Eliot's Notes Continuted
IV. DEATH BY WATER
Though this section of The Waste Land contains no notes by Eliot, I will give some of my own. I will, however, retain the italics convention, so as not to disrupt my project.
First, that the title of this section is a recurring theme of drowning: King Ludwig II, Ophelia, and now of course Phlebas the Phoenician, who had shown up earlier in the poem (l.47). Phlebas is earlier mentioned as a card in the Tarot pack; this card does not exist (though oddly enough, after reading this poem, I did have a dream about such a card).
Why a Phoenician? The Phoenicians were an advanced culture, who gave the world such things as the alphabet (the original alphabet--as opposed to pictograms--is generally accepted to be the Phoenician alphabet, which influenced both the Greek and Hebrew alphabets), and who sailed the known world, going as far as Britain. This fact is alluded to what was an earlier version of this section, appearing in an earlier Eliot poem, "Dans le Restaurant" (1918):
Phlebas the Phoenician, drowned fifteen days,
Forgot the crys of gulls and the swells of Cornish seas,
and the profits and losses and the cargo of tin:
A current carried him far,
Took him back to stages of his previous life.

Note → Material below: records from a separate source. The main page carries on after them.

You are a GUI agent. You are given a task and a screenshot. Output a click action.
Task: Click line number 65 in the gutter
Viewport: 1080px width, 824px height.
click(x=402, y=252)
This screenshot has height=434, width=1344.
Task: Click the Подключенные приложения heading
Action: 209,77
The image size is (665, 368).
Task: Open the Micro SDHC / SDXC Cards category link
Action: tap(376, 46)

Imagine it - a terrible end for a man once so handsome and tall.
The Phoenicians are known to have begun the tin trade with the Britons in Cornwall at an early stage (probably at St. Michael's Mount); when Pythias of Massalia went to Britain in the third century (BCE), it was already an ancient economic endevour. The Phoenicians settled Spain (giving it the name Hispanola--"the land of rabbits") and northern Africa. In Spain, they intermarried with the slowly invading Celts, who eventually went off to Ireland (at least according to the legends). The founded Carthage, which is why the Punic Wars are given that name (Phoenician = Punic).
This rewritten poem (translated from Eliot's original French) replaces the original, cut by Ezra Pound. The original version tells of a failed polar expedition. The theme of the failed expedition was then moved instead to the final section of the poem, "What the Thunder Said."
Apparently, looking at his notes around line 46, Eliot associates Phlebas with Mr. Eugenides the one-eyed trader from Smyrna ("profit and loss") in the previous section. If Phlebas is a sacrifical king who must die and rise, then the one-eyed merchant-sailor is an unmistakeable phallic symbol, but in this case one of impotence. This reinforces the idea of the Fisher King, who has been made impotent, thus causing the land to become a Waste Land.
Line 320.: "Oh you who turn the wheel and look to windward" This refers first to the helsman of a ship, but it is also perhaps a reference to the Fates controlling the Wheel of Fortune, another Tarot card mentioned earlier with Phlebas. But then, Eliot would be telling the Fates to consider Phlebas, who once was like them. While at first this seems impossible, Phlebas is, in fact, a god. Eliot would then be warning the Fates that, like this sacrifical god whose role cannot be completed, the role of the Fates may be in jeopardy also, thanks to the upheaval of the world in the wake of the social collapse following World War I. The Fates represent order; now, though, the world is in chaos, and the sense of order, fate, destiny, is shattered.